WORK INSTRUCTIONS. Scale the data below from the line containing "Click the R11 10k feedback resistor" through the end of the data, inclusive: rewrite all of these lines, requests included, multiplying every coordinate in the answers by 1.85 and rounding to whole numbers with halves rounded up. Leave the pictures out of your answer.

EXCERPTED DATA.
•••
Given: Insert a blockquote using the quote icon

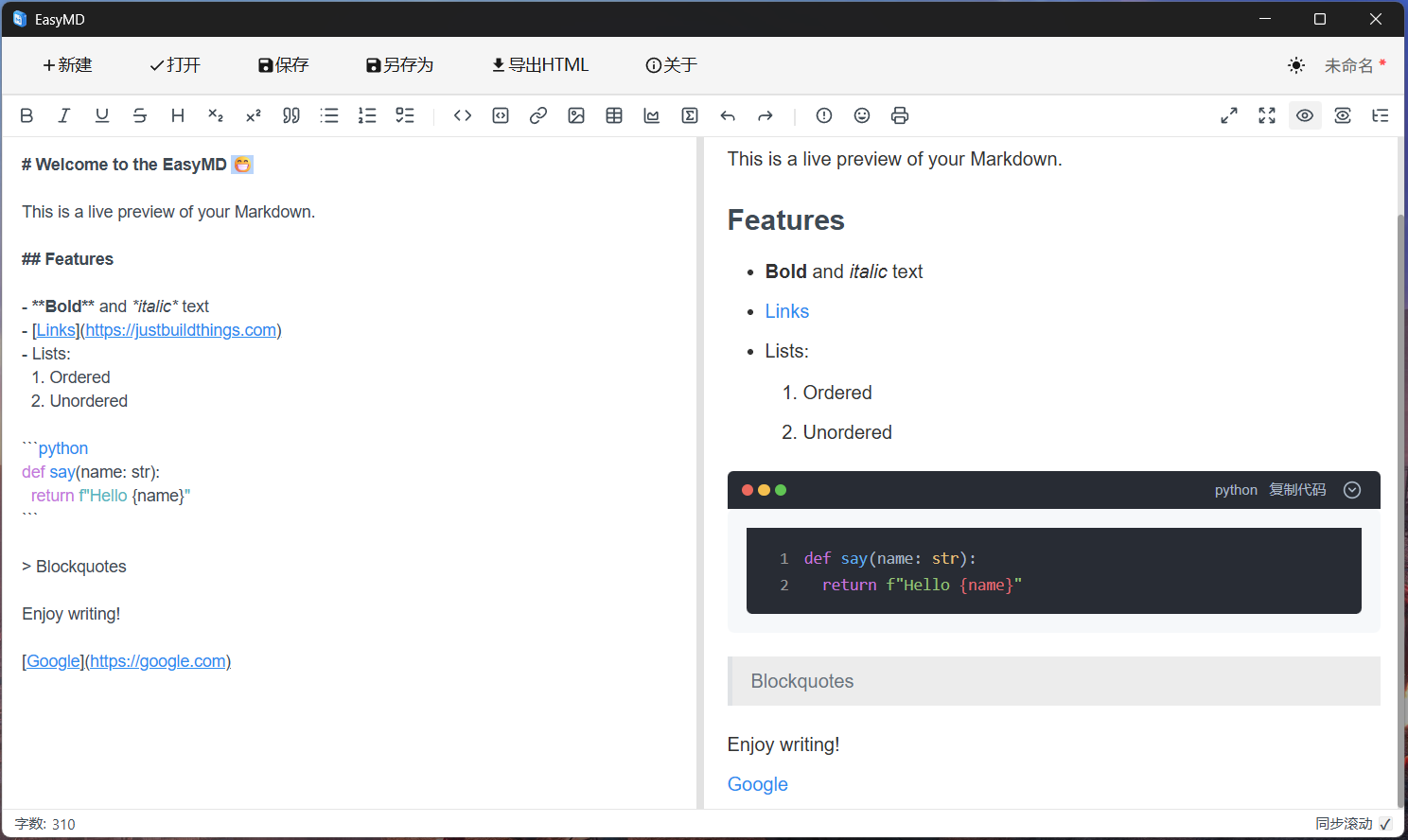Looking at the screenshot, I should (291, 115).
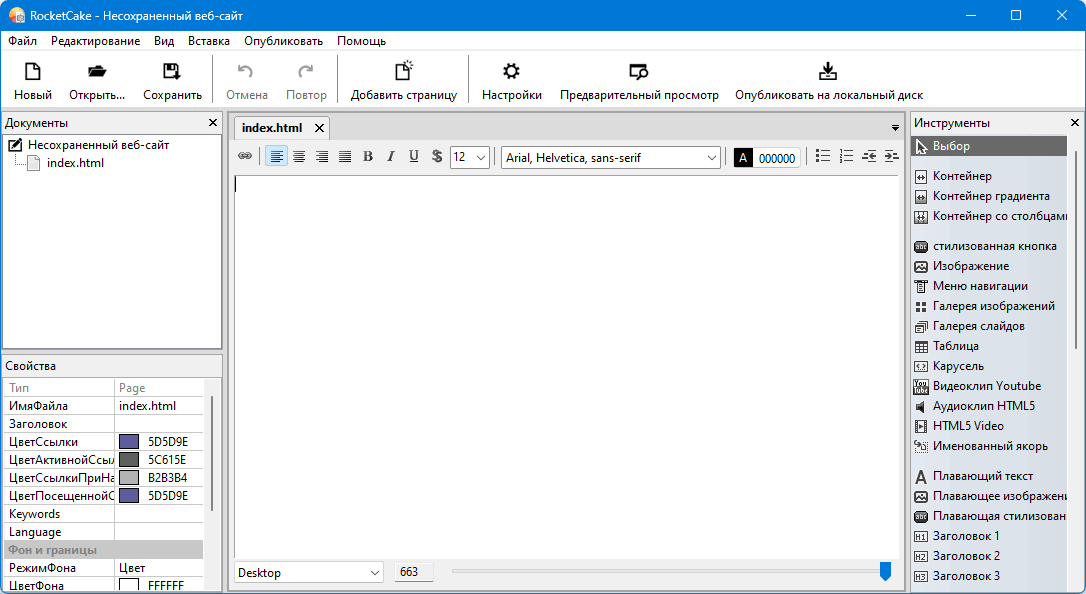Screen dimensions: 1086x594
Task: Click Preview (Предварительный просмотр) toolbar icon
Action: tap(638, 72)
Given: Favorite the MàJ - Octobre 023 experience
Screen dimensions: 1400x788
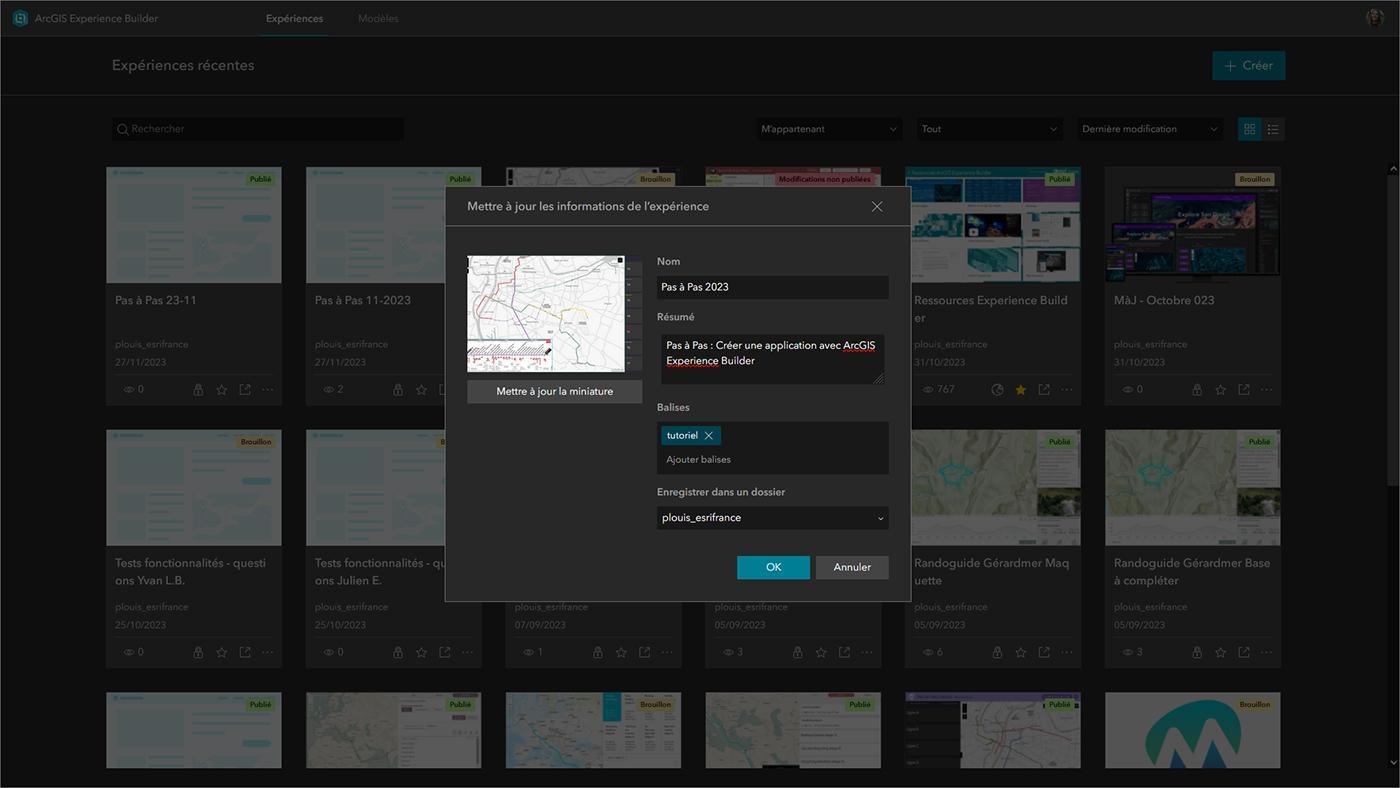Looking at the screenshot, I should pos(1221,390).

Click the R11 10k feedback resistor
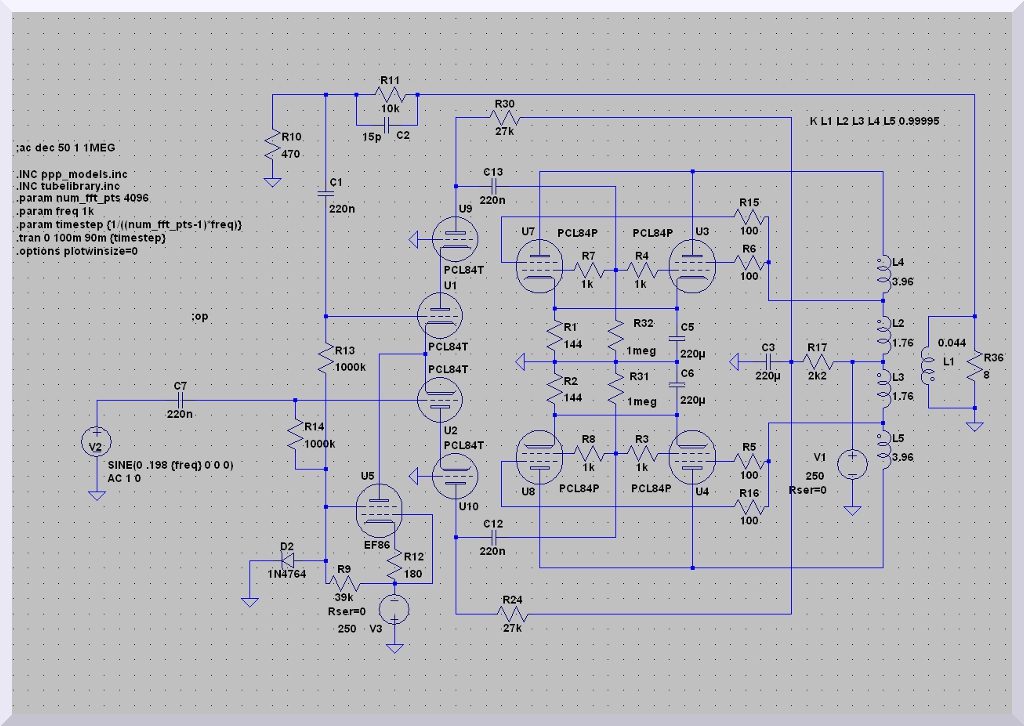[x=389, y=94]
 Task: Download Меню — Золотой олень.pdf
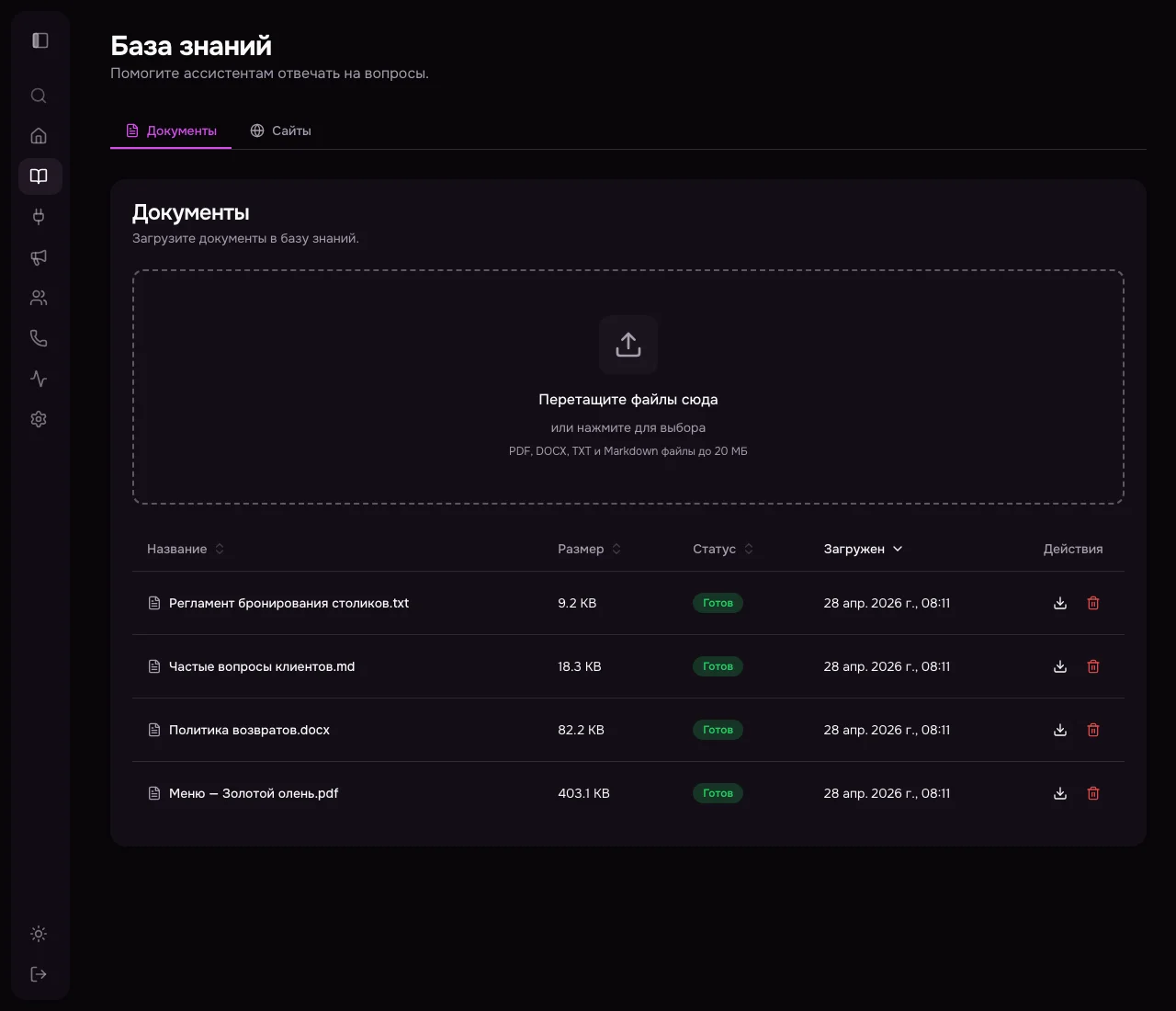pyautogui.click(x=1060, y=793)

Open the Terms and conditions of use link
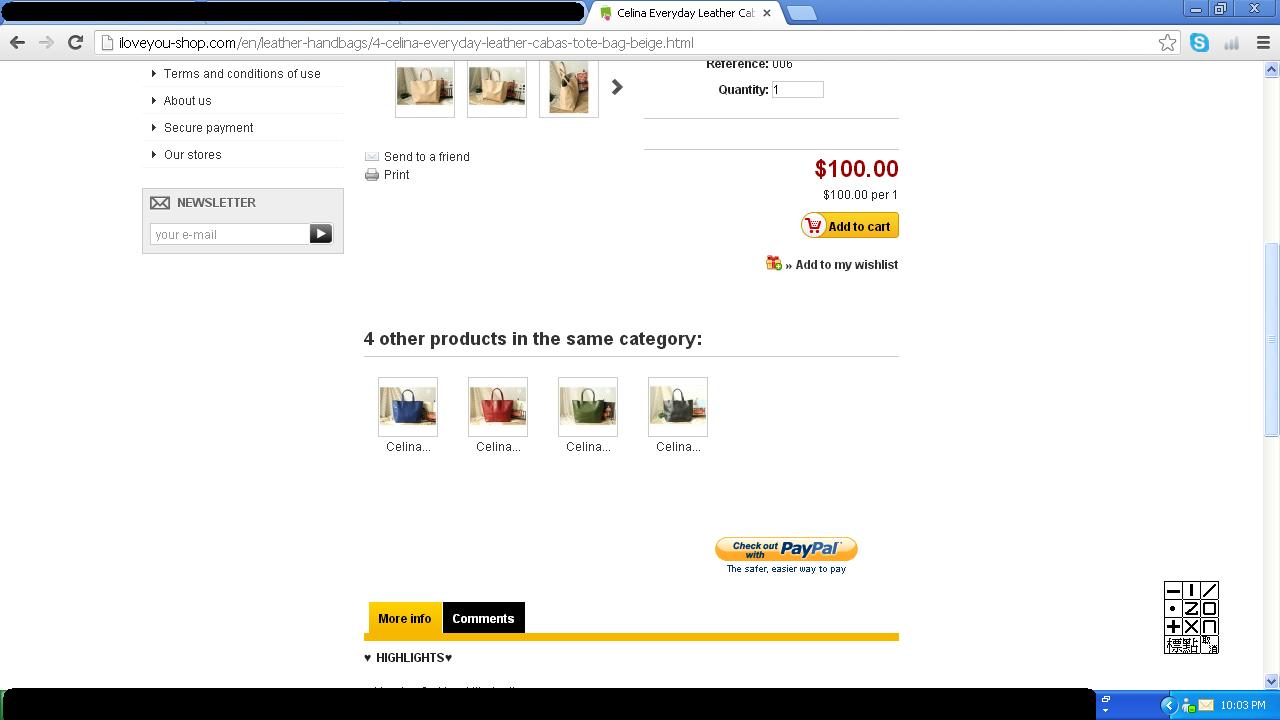tap(242, 74)
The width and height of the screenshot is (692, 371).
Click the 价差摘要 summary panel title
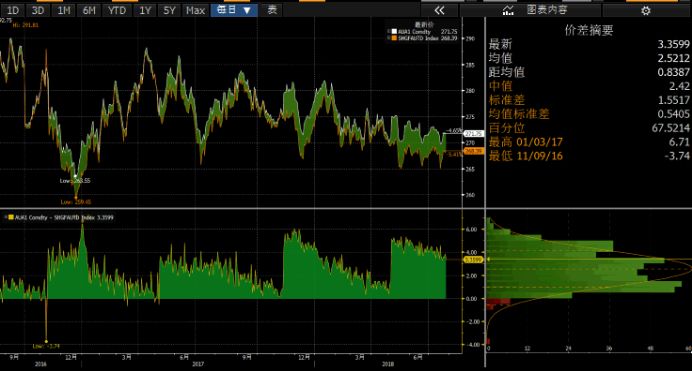point(589,30)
•••
TASK RESULT.
Click the R11 10k feedback resistor
[x=720, y=174]
 Task: Download Меню — Золотой олень.pdf
pyautogui.click(x=1961, y=1467)

Open the Terms and conditions of use link
tap(448, 137)
The width and height of the screenshot is (692, 371).
Click the 价差摘要 summary panel title
point(1090,56)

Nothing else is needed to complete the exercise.